*** Opening of RECORDS FOR THE TASK ***
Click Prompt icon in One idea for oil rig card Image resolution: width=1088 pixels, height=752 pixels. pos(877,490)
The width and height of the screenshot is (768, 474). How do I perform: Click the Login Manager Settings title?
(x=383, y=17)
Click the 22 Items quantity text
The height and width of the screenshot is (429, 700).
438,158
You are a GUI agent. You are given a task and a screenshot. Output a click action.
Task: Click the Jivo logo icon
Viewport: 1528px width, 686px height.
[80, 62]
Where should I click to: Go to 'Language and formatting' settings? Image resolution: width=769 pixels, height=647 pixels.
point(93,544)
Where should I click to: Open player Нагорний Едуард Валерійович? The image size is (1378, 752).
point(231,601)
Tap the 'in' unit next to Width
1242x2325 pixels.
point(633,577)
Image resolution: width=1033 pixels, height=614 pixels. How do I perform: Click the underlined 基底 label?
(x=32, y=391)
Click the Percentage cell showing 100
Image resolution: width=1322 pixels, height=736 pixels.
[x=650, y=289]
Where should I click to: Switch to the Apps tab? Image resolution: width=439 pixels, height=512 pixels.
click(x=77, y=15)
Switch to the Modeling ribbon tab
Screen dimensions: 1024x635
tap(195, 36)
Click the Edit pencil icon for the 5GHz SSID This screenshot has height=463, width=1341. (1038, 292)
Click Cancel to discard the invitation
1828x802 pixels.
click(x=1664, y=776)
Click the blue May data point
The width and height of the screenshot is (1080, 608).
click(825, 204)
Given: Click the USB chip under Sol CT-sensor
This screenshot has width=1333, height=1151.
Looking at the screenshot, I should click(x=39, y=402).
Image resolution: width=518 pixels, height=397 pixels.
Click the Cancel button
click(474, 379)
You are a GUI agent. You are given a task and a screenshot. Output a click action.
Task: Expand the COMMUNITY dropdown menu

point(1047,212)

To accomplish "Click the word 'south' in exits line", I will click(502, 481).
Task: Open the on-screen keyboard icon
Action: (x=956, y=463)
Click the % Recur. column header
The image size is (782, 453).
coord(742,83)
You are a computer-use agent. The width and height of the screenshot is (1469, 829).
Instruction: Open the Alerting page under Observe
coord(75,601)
*** Close of RECORDS FOR THE TASK ***
HOW TO COMPLETE THIS TASK: Reproduce the full set of entries above exactly, without dropping a line.

RESULT BELOW:
Click Prompt icon in One idea for oil rig card Image resolution: width=1088 pixels, height=752 pixels. pos(877,490)
The width and height of the screenshot is (768, 474). How do I perform: Click the Login Manager Settings title?
(x=383, y=17)
Click the 22 Items quantity text
The height and width of the screenshot is (429, 700).
438,158
You are a GUI agent. You are given a task and a screenshot. Output a click action.
Task: Click the Jivo logo icon
Viewport: 1528px width, 686px height.
[80, 62]
Where should I click to: Go to 'Language and formatting' settings? Image resolution: width=769 pixels, height=647 pixels.
point(93,544)
Where should I click to: Open player Нагорний Едуард Валерійович? The image size is (1378, 752).
point(231,601)
Tap the 'in' unit next to Width
1242x2325 pixels.
point(633,577)
Image resolution: width=1033 pixels, height=614 pixels. How do I perform: Click the underlined 基底 label?
(x=32, y=391)
Click the Percentage cell showing 100
Image resolution: width=1322 pixels, height=736 pixels.
[x=650, y=289]
Where should I click to: Switch to the Apps tab? Image resolution: width=439 pixels, height=512 pixels.
click(x=77, y=15)
Switch to the Modeling ribbon tab
Screen dimensions: 1024x635
tap(195, 36)
Click the Edit pencil icon for the 5GHz SSID This screenshot has height=463, width=1341. (1038, 292)
Click Cancel to discard the invitation
1828x802 pixels.
click(x=1664, y=776)
Click the blue May data point
The width and height of the screenshot is (1080, 608).
click(825, 204)
Given: Click the USB chip under Sol CT-sensor
This screenshot has width=1333, height=1151.
Looking at the screenshot, I should click(x=39, y=402).
Image resolution: width=518 pixels, height=397 pixels.
Click the Cancel button
click(474, 379)
You are a GUI agent. You are given a task and a screenshot. Output a click action.
Task: Expand the COMMUNITY dropdown menu

point(1047,212)

To accomplish "Click the word 'south' in exits line", I will click(502, 481).
Task: Open the on-screen keyboard icon
Action: (x=956, y=463)
Click the % Recur. column header
The image size is (782, 453).
coord(742,83)
You are a computer-use agent. The width and height of the screenshot is (1469, 829).
Instruction: Open the Alerting page under Observe
coord(75,601)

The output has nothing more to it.